本指南主要是对企业研发、质检和产品应用关于质量控制和分析的指导性文件,应在遵循相关法规的前提下使用本指南。
本指南旨在规范申请人在胎儿染色体非整倍体检测试剂盒(高通量测序法)的产品设计开发、性能评价的诊断试剂技术指标和要求,并为技术审评部门对注册申报资料的技术审评提供参考,不代替注册申报资料的准备及撰写的指南和规范。
本指南仅作为技术指导性文件使用,需根据技术的发展和实际需要进行适当的更新,本指南不具有法律强制性。
2.适用范围
本指南所述的胎儿染色体非整倍体检测试剂(Noninvasive Prenatal Test, NIPT)是
采用低深度全基因组的高通量测序法,指的是直接通过对孕妇外周血中游离DNA进行文库构建、上机测序的第二代高通量测序方法,并不完全适用于高深度的目标片段测序法,SNP突变测序法和表观遗传学甲基化的测序法等其他高通量测序法。和本指南不相适应的其他高通量测序法,可以参照本指南的性能评价、质量控制的要求,并通过企业参考品,证明和本指南的要求具有实质性的等效性。
对于第三代单分子测序或其他测序方法,在文中并未涉及,但高通量测序技术发展迅速,第三代单分子测序方法在企业内部参考品设置、性能评估等,如有适用的方面,可以参照执行并证实实质性的等效性。
适用疾病类型:胎儿染色体非整倍体(fetal chromosome aneuploidies)中的21三体、18三体、13三体(Trisomies 21、18、13,即T21、T18、T13)。本指南也适用于其它胎儿染色体非整倍体的检测,如XXX,XYY,XXY, T9等。
适用人群:本指南预期用途为对孕周12周(包含12周)以上的孕妇进行产前筛查,其结果不能代表对孕妇怀有三体胎儿的确认,产前筛查的结果必须要经过产前诊断进行确认。
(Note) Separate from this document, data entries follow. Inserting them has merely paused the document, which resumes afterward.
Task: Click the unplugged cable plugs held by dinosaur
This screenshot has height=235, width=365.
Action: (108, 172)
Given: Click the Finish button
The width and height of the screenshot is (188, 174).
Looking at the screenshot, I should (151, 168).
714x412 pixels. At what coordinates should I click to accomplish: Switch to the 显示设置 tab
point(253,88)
伦理学问题:终止妊娠应在遵守我国相关法律法规和行业规定的前提下选择,该项检测不得作为终止妊娠的依据。
3.诊断试剂的设计开发和质量控制要求
基于游离DNA的胎儿染色体非整倍体检测试剂(NIPT)的设计和原理至少要考虑到以下几个方面:
3.1预期用途
明确胎儿染色体非整倍体检测试剂(NIPT)的预期用途,包括被测孕妇孕周特征,样本类型等。按照《体外诊断试剂说明书编写指南》进行,介绍临床适应症及背景,说明相关的临床或实验室诊断方法等,应介绍产前诊断金标准。明确该产品作为产前辅助诊断用途,其结果的确认要由产前诊断金标准进行。
3.2测试方法学
阐明胎儿染色体非整倍体检测试剂(NIPT)的设计原理和方法学,需要重点指出设计原理和方法的关键点:(1)详细说明母体胎儿游离DNA判断染色体数量和检测变量的相关性;(2)详细说明实验过程如高通量测序的文库构建方法及原理;(3)在实验过程中的质量控制和标准品的构建;(4)数据分析和算法的详细说明等。
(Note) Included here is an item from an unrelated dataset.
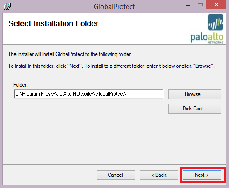229x188 pixels.
Task: Click the Select Installation Folder heading
Action: pos(53,23)
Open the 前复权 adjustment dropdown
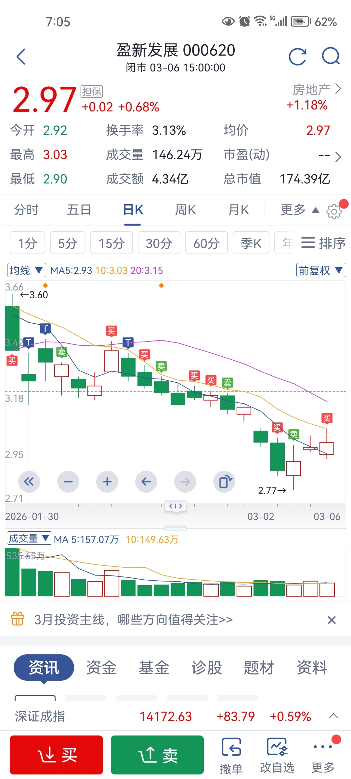351x779 pixels. [x=321, y=270]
如低覆盖全基因的胎儿染色体非整倍体检测试剂(NIPT)原理是:孕妇母体血浆中存在胎儿游离DNA(cffDNA,cell-free fetal DNA),片段长度主要为~160bp,几乎全部来源于胎盘的滋养层细胞,其浓度和孕周密切相关并以一定比例稳定存在于母体外周血浆中。取母体血浆提取包含正常母体和胎儿的血浆游离DNA,不经过处理或经过片段化选择,通过文库构建,最后进行上机测序,再通过软件分析数据获得染色体数目评价结果。当对怀有T21胎儿的母体血浆游离DNA数据进行分析时,其21号染色体游离DNA总数会有小比例的升高,结合生物信息学分析方法,对21号染色体所属的DNA片段数量进行统计,与大量样本构成的参考集合相比较,根据数理统计的原理和血浆DNA测序数量的结果、染色体数量的相对变化,通过统计学算法区分这一微小差异来实现利用孕妇血液中胎儿游离DNA进行胎儿染色体非整倍体的产前筛查。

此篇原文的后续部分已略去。